PETALING JAYA: Engtex Group Bhd’s earnings growth is expected to accelerate in the financial years of 2024 to 2025 (FY24-25), on the back of a potential water tariff hike and local infrastructure projects.
CGS-CIMB Research said the proposed water tariff hike will be a catalyst for the water sector. According to reports, it will open the doors to bigger and more organised capital expenditure allocations for pipe replacements than the yearly sum of RM1bil from Pengurusan Aset Air Bhd.
“If the tariff hikes materialise, it would accelerate water infrastructure upgrade projects.

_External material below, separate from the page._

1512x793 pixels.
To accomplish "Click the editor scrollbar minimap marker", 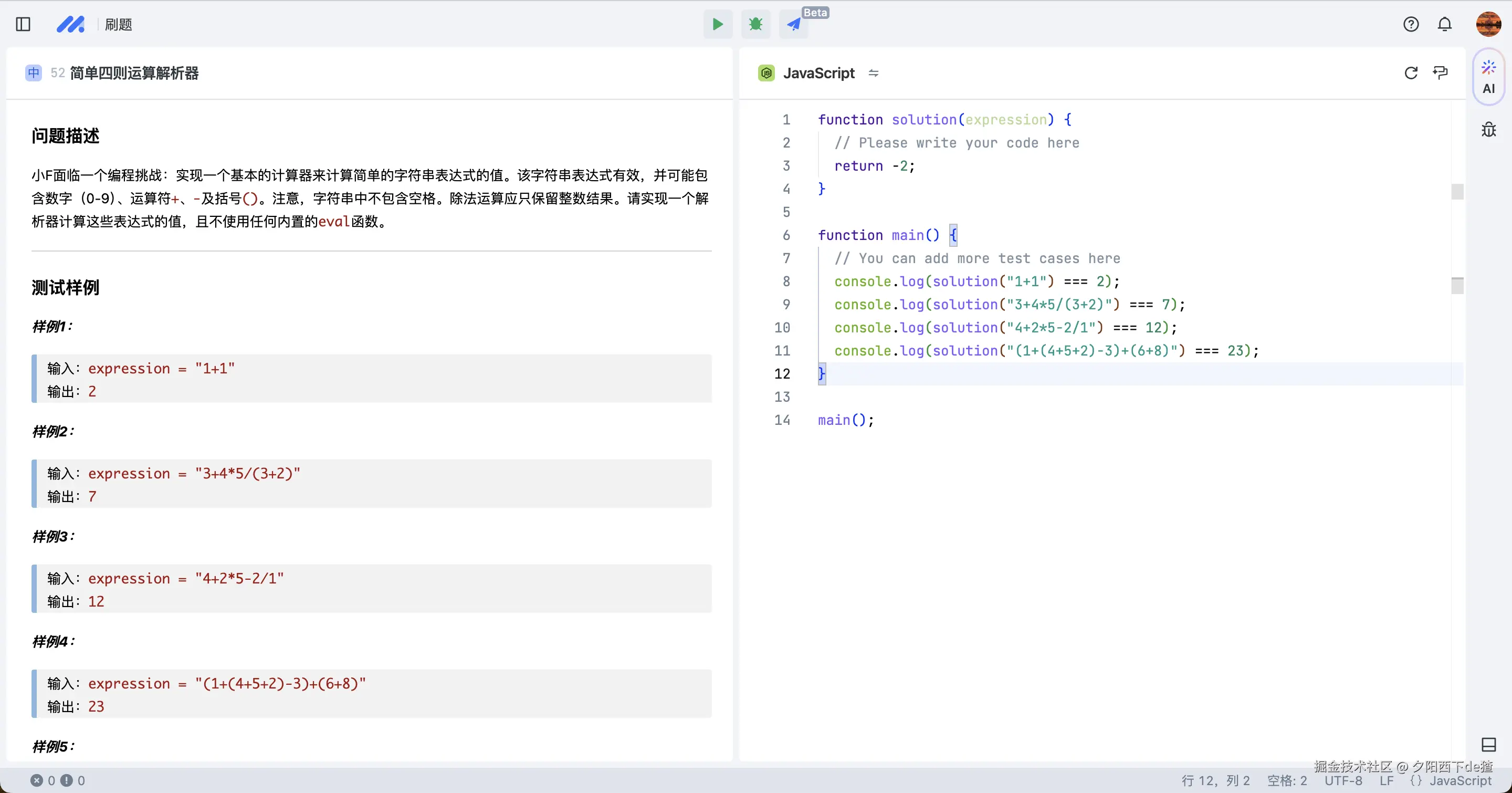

Engtex, as one of the few domestic players capable of producing larger diameter ductile iron (DI) and mild steel pipes, as well as a supplier of other construction materials, should be a key beneficiary,” said CGS-CIMB Research.

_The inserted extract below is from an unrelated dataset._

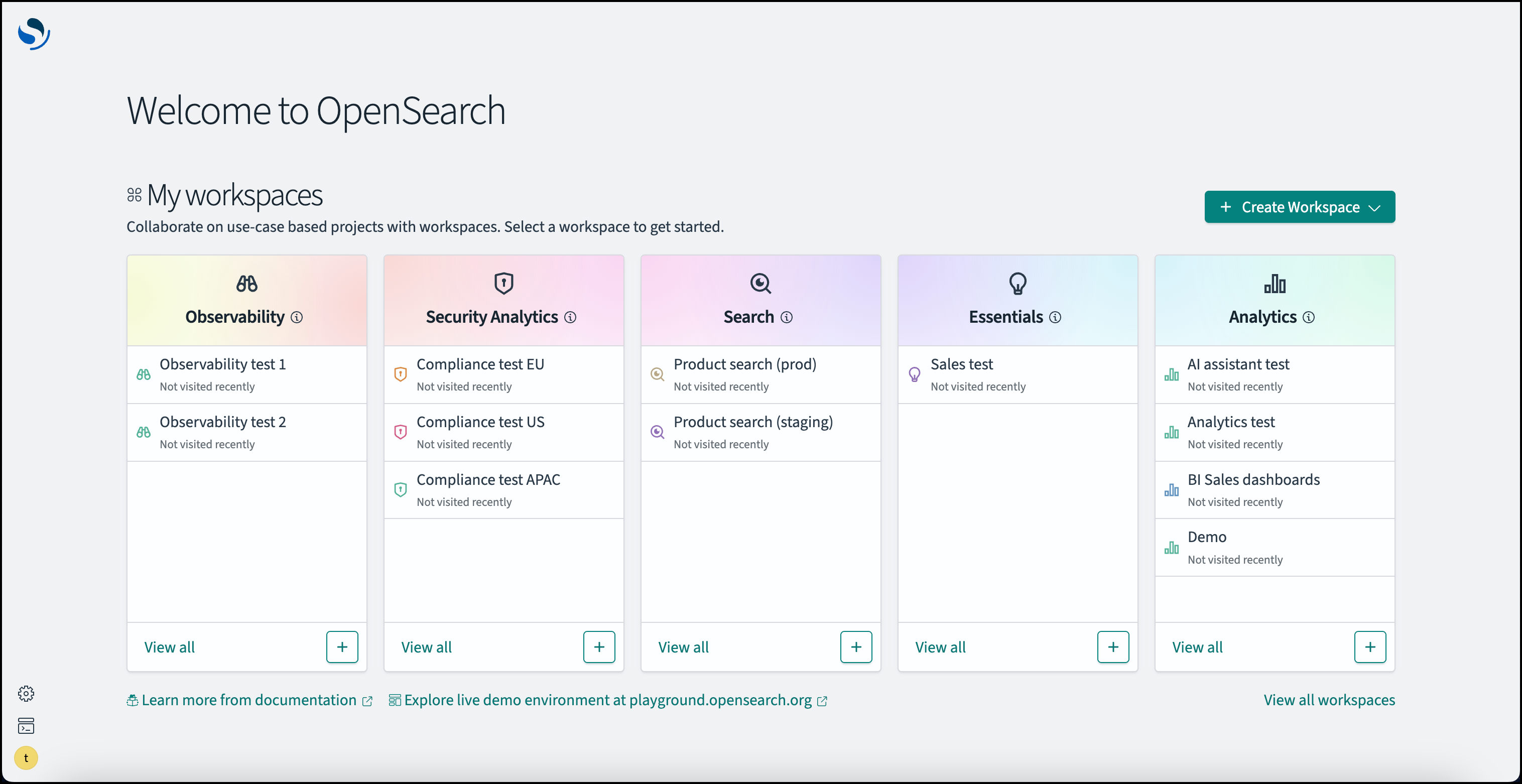1522x784 pixels.
Task: Add new Analytics workspace with plus button
Action: 1369,647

Meanwhile, the research house stated that local steel and pipe prices have largely stabilised in the past four months, which may provide room for margin expansions from the low in 2022 and better earnings visibility.

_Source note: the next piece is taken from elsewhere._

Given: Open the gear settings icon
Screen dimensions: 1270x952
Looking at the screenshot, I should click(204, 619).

It added that as of last month, Chinese iron ore pricing has risen 23.8% since May 23.
This would potentially translate into higher local steel prices and provide a short-term boost to Engtex’s margins, given the estimated two-to-three months of raw material inventory kept in hand.
The group has witnessed a 77.9% year-on-year (y-o-y) drop in its core net profit of RM8.6mil for the cumulative nine months of FY23, going below CGS-CIMB Research’s expectations at 59.7% of its FY23 estimates and 65.1% of Bloomberg consensus.
This was largely due to higher-than-expected non-deductible tax expenses of RM2.1mil, coupled with a lower pre-tax profit of RM14mil, resulting in an effective tax rate of 36.4%.“Operationally, Engtex performed with expectations, with revenue of RM1.1bil and an earnings before interest, taxes, depreciation and amortisation of RM48.3mil,” said CGS-CIMB Research.
It upgraded the company to an “add” call with a target price of 82 sen per share, in view of the better operating environment and higher earnings outlook.